DIRECTIONS
Write the line that contains "Instruction: Click the Merge & Centre icon" and each one after it, word for word, ending with the final line of the data.

(Stored records)
============================================================

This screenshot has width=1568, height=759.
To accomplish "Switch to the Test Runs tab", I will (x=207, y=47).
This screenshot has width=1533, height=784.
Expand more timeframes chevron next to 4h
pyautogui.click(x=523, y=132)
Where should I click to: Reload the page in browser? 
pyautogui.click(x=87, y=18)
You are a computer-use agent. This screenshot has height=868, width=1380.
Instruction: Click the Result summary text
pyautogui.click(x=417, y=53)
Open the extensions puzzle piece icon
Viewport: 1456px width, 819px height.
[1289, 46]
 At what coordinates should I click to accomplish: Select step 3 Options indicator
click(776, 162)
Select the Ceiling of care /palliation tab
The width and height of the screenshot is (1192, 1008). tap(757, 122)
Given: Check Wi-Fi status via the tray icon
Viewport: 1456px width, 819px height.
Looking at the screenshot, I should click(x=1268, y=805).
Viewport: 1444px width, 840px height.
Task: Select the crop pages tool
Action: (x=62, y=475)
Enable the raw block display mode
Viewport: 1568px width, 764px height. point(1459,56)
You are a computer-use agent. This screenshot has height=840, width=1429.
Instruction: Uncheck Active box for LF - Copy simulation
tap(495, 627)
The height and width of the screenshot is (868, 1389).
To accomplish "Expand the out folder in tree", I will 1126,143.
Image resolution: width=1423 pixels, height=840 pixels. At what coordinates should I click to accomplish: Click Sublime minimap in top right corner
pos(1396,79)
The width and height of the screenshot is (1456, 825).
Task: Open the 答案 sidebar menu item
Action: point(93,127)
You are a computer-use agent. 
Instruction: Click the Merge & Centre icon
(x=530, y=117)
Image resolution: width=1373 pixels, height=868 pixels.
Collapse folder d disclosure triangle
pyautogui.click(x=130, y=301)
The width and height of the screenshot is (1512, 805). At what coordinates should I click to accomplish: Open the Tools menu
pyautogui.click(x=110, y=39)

============================================================

THE COMPLETED TASK
Instruction: Click the Merge & Centre icon
(x=530, y=117)
Image resolution: width=1373 pixels, height=868 pixels.
Collapse folder d disclosure triangle
pyautogui.click(x=130, y=301)
The width and height of the screenshot is (1512, 805). At what coordinates should I click to accomplish: Open the Tools menu
pyautogui.click(x=110, y=39)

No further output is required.